Indeed, before boarding a plane for Washington, Netanyahu reiterated that "the defense of Israel requires an Israeli military presence along the Jordan River."

Obama's speech "is going to create a fair amount of awkwardness and upset in what already is a contentious relationship with Netanyahu," Miller said.

"The Israelis are not going to be happy with Obama's push on the peace process," said Reva Bhalla, a Middle East expert at the research group Stratfor. "But it's not like the peace process is going to go anywhere." With settlement building continuing on the West Bank, an uncertain partner in Egypt and Hamas and Fatah agreeing to form in a unity Palestinian government, the prospect for renewed talks are "dead in the water, even as things intensify in the lead-up" to the September UN session, Bhalla said.

"The president's comments about the Israeli-Palestinian conflict will lead nowhere," wrote Elliott Abrams, a conservative Middle East adviser to George W. Bush, in a post that originally appeared at the Council on Foreign Relations' website. "It is striking that he suggested no action: no meeting, no envoy, no Quartet session, no invitations to Washington."

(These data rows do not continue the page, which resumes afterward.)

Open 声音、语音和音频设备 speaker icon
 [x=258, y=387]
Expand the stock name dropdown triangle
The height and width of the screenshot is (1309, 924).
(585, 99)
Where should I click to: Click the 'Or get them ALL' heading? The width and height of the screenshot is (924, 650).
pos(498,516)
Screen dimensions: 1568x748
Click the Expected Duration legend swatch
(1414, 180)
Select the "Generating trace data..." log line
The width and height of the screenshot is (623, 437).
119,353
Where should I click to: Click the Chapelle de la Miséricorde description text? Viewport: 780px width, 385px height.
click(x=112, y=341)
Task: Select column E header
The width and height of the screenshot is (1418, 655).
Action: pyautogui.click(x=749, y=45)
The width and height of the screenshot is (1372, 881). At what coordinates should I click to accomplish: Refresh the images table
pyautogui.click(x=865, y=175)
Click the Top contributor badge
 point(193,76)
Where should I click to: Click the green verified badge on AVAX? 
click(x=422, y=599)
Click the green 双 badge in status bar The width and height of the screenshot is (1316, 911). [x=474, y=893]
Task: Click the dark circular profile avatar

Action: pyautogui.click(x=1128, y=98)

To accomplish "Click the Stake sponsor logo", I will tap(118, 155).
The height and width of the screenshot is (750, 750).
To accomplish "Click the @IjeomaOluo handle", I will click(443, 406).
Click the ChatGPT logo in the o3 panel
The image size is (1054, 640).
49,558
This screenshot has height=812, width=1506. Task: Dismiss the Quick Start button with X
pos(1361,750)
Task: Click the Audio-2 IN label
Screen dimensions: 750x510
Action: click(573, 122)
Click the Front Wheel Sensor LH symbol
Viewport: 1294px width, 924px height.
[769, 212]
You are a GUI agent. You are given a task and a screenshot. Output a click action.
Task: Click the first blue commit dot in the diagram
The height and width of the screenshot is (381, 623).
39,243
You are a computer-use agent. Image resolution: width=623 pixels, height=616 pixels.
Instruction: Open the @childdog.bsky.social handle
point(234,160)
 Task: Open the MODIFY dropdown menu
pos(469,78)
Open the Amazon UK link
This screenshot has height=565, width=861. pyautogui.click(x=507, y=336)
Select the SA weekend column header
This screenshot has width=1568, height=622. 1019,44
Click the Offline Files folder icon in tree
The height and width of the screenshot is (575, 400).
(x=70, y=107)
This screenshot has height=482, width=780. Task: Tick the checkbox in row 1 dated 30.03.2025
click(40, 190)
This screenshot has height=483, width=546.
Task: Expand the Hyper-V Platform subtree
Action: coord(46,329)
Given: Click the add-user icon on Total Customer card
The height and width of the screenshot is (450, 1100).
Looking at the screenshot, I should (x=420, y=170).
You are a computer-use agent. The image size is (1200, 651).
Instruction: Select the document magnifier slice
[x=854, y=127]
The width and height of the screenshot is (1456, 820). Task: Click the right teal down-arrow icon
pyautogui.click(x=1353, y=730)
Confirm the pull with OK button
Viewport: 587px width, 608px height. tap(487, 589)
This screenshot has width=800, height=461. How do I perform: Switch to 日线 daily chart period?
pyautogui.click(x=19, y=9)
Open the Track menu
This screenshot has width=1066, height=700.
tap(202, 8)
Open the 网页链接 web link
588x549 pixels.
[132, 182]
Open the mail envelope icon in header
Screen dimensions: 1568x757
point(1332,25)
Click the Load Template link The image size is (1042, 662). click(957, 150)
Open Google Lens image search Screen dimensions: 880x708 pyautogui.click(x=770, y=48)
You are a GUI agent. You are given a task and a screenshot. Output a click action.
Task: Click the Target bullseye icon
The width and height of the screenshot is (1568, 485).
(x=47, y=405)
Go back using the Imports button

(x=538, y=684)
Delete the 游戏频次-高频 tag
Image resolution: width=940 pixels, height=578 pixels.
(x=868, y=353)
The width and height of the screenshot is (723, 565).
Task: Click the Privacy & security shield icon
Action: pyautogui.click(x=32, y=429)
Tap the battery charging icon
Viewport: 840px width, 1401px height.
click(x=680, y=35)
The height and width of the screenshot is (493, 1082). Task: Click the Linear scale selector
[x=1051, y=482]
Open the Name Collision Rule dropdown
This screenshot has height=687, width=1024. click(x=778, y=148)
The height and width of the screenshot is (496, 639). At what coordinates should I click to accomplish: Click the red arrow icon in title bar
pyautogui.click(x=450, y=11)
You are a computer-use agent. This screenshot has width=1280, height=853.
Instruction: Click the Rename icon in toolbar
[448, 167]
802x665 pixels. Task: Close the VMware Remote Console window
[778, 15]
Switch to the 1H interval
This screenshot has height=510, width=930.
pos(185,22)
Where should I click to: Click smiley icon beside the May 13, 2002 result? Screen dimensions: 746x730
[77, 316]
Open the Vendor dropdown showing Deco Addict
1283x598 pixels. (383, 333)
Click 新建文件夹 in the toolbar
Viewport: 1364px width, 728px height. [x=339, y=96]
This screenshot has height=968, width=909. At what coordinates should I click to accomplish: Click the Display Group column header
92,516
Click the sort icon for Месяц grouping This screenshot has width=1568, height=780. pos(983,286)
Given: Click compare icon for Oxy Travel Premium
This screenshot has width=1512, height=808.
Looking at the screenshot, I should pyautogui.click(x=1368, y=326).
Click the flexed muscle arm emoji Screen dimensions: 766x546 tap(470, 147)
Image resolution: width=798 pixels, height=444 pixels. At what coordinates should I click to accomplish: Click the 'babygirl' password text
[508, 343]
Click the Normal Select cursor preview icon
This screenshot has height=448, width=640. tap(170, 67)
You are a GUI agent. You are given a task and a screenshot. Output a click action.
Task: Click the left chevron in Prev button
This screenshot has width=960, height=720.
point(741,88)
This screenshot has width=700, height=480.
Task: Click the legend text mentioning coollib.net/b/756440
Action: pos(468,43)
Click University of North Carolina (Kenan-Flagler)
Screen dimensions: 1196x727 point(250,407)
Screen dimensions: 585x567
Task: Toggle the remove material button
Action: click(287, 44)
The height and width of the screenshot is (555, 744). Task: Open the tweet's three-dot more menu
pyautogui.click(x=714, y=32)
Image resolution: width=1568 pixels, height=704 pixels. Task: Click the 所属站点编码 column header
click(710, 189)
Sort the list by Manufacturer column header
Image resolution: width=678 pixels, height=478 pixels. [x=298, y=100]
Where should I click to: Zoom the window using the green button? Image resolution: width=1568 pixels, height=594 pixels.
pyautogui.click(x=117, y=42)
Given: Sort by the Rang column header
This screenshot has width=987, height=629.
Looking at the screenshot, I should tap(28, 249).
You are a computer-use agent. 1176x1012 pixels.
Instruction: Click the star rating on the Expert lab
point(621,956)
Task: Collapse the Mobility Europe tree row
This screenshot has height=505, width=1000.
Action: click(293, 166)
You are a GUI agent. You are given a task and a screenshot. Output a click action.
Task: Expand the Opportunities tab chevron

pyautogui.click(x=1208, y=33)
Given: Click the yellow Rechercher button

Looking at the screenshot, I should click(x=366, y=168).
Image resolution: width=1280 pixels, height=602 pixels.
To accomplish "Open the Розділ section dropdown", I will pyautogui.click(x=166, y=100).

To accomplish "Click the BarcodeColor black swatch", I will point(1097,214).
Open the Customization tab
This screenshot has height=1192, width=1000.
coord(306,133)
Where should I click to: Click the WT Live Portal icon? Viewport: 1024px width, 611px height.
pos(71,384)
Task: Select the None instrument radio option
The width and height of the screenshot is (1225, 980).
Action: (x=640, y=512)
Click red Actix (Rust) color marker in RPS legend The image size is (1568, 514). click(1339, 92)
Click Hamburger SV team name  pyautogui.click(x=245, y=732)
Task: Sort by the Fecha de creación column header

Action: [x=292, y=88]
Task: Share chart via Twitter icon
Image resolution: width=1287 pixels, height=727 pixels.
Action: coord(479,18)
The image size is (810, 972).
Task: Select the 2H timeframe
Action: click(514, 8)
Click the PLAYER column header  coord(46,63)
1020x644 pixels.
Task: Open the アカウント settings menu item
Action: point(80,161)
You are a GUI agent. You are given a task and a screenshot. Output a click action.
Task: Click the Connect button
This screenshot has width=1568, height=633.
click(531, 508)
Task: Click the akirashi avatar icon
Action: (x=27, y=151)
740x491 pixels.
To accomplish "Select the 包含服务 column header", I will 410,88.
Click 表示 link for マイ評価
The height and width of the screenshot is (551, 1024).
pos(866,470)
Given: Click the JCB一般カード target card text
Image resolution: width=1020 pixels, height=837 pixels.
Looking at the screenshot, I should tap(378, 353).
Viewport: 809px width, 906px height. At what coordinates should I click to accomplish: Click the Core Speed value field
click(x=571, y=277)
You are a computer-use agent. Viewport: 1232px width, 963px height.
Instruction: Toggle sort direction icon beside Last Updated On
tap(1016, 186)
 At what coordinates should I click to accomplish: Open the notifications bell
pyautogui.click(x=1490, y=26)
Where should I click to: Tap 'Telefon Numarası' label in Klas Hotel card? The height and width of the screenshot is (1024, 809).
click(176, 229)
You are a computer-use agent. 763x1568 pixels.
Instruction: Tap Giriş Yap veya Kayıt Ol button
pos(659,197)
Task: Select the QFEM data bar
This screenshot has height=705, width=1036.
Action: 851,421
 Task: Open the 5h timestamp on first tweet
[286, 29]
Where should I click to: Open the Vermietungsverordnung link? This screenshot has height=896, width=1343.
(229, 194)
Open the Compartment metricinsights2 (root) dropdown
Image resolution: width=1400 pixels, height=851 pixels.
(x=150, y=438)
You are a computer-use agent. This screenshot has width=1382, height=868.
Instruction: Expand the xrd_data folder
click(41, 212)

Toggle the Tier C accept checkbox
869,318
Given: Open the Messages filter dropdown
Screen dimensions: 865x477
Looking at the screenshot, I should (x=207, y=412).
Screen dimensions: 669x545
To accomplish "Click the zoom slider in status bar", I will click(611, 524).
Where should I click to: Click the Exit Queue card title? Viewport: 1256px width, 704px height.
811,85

Abrams said Obama's decision to delay negotiations on Jerusalem and refugees was unrealistic. "A successful negotiation will require trade-offs, so reducing the number of issues on the table may actually make success harder," he wrote. "But it is possible that the White House understands all this, and was mostly seeking to park the issue for the coming year through some 'balanced' rhetoric. They may have achieved that goal."